▶ **Provided data**
┌──

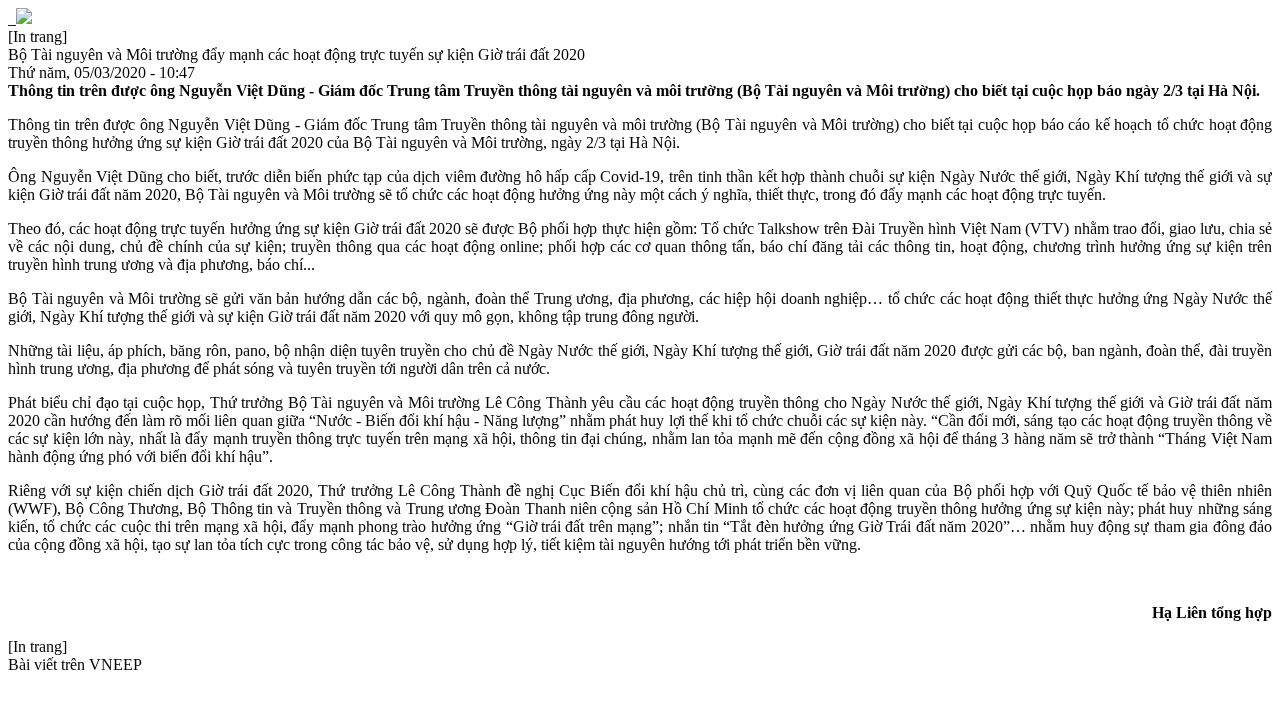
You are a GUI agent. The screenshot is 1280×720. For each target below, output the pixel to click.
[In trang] (37, 36)
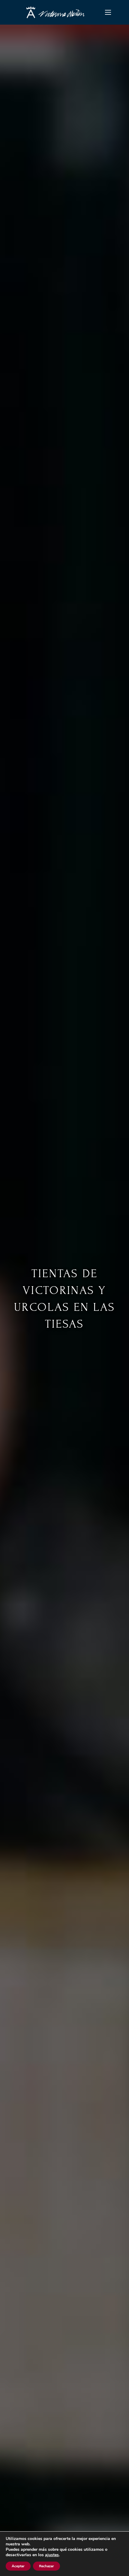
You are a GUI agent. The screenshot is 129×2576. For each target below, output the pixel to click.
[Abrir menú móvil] (108, 12)
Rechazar (46, 2566)
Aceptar (18, 2566)
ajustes (52, 2555)
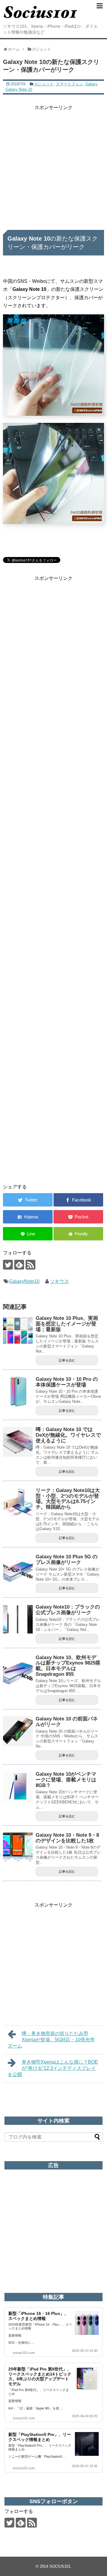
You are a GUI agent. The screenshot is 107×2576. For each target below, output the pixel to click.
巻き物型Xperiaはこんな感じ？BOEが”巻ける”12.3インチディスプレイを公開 (53, 2068)
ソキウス (59, 1281)
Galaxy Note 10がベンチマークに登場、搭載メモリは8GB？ (66, 1779)
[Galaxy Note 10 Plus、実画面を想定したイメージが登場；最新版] (18, 1330)
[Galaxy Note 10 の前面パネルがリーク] (18, 1731)
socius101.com (24, 2352)
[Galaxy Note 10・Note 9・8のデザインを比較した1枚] (18, 1847)
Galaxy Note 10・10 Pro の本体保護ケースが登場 (67, 1382)
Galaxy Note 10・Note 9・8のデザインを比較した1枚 (67, 1838)
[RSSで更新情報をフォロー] (30, 1265)
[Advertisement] (53, 165)
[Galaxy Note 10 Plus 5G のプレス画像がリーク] (18, 1569)
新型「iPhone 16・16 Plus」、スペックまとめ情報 (38, 2316)
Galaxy (91, 84)
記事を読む (67, 1360)
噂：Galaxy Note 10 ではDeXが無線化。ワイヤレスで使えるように (68, 1435)
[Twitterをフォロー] (8, 1265)
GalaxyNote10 (24, 1281)
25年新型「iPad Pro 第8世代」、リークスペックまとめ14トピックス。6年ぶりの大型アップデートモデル (39, 2376)
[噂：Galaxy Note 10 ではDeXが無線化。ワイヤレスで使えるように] (18, 1442)
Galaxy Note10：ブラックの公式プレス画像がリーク (68, 1609)
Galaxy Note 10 (18, 89)
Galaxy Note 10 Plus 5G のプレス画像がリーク (66, 1559)
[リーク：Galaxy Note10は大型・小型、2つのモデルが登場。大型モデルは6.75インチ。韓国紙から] (18, 1503)
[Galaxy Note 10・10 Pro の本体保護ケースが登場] (18, 1391)
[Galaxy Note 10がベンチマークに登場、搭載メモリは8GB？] (18, 1786)
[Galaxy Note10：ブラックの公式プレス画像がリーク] (18, 1619)
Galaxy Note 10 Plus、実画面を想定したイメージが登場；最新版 (67, 1323)
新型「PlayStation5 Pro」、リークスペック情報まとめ (39, 2437)
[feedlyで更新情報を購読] (19, 1265)
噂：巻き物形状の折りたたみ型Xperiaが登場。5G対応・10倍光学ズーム (51, 2039)
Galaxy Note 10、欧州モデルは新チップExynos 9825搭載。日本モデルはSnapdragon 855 (68, 1666)
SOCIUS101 (59, 2566)
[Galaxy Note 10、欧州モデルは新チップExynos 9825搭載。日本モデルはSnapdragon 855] (18, 1670)
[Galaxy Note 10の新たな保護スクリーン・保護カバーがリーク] (28, 1216)
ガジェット (44, 84)
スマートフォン (69, 84)
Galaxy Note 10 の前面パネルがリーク (67, 1721)
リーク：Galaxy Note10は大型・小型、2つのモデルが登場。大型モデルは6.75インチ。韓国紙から (68, 1499)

└──

▶ **Your assignment**
Each entry above should be written out again exactly, without its pictures.

▶ **Result of the task**
You are a GUI agent. The screenshot is 1280×720. For each target below, output the pixel to click.
[In trang] (37, 36)
You are a GUI agent. The screenshot is 129×2576. For each target below, output the pixel to click.
[Abrir menú móvil] (108, 12)
Rechazar (46, 2566)
Aceptar (18, 2566)
ajustes (52, 2555)
You are a GUI agent. The screenshot is 107×2576. For each target below, output the pixel to click.
巻き物型Xperiaはこんな感じ？BOEが”巻ける”12.3インチディスプレイを公開 (53, 2068)
ソキウス (59, 1281)
Galaxy Note 10がベンチマークに登場、搭載メモリは8GB？ (66, 1779)
[Galaxy Note 10 Plus、実画面を想定したイメージが登場；最新版] (18, 1330)
[Galaxy Note 10 の前面パネルがリーク] (18, 1731)
socius101.com (24, 2352)
[Galaxy Note 10・Note 9・8のデザインを比較した1枚] (18, 1847)
Galaxy Note 10・10 Pro の本体保護ケースが登場 (67, 1382)
Galaxy Note 10・Note 9・8のデザインを比較した1枚 (67, 1838)
[RSSで更新情報をフォロー] (30, 1265)
[Advertisement] (53, 165)
[Galaxy Note 10 Plus 5G のプレス画像がリーク] (18, 1569)
新型「iPhone 16・16 Plus」、スペックまとめ情報 (38, 2316)
Galaxy (91, 84)
記事を読む (67, 1360)
噂：Galaxy Note 10 ではDeXが無線化。ワイヤレスで使えるように (68, 1435)
[Twitterをフォロー] (8, 1265)
GalaxyNote10 (24, 1281)
25年新型「iPad Pro 第8世代」、リークスペックまとめ14トピックス。6年ぶりの大型アップデートモデル (39, 2376)
[噂：Galaxy Note 10 ではDeXが無線化。ワイヤレスで使えるように] (18, 1442)
Galaxy Note10：ブラックの公式プレス画像がリーク (68, 1609)
Galaxy Note 10 (18, 89)
Galaxy Note 10 Plus 5G のプレス画像がリーク (66, 1559)
[リーク：Galaxy Note10は大型・小型、2つのモデルが登場。大型モデルは6.75インチ。韓国紙から] (18, 1503)
[Galaxy Note 10・10 Pro の本体保護ケースが登場] (18, 1391)
[Galaxy Note 10がベンチマークに登場、搭載メモリは8GB？] (18, 1786)
[Galaxy Note10：ブラックの公式プレス画像がリーク] (18, 1619)
Galaxy Note 10 Plus、実画面を想定したイメージが登場；最新版 (67, 1323)
新型「PlayStation5 Pro」、リークスペック情報まとめ (39, 2437)
[feedlyで更新情報を購読] (19, 1265)
噂：巻き物形状の折りたたみ型Xperiaが登場。5G対応・10倍光学ズーム (51, 2039)
Galaxy Note 10、欧州モデルは新チップExynos 9825搭載。日本モデルはSnapdragon 855 (68, 1666)
SOCIUS101 (59, 2566)
[Galaxy Note 10、欧州モデルは新チップExynos 9825搭載。日本モデルはSnapdragon 855] (18, 1670)
[Galaxy Note 10の新たな保護スクリーン・保護カバーがリーク] (28, 1216)
ガジェット (44, 84)
スマートフォン (69, 84)
Galaxy Note 10 の前面パネルがリーク (67, 1721)
リーク：Galaxy Note10は大型・小型、2つのモデルが登場。大型モデルは6.75インチ。韓国紙から (68, 1499)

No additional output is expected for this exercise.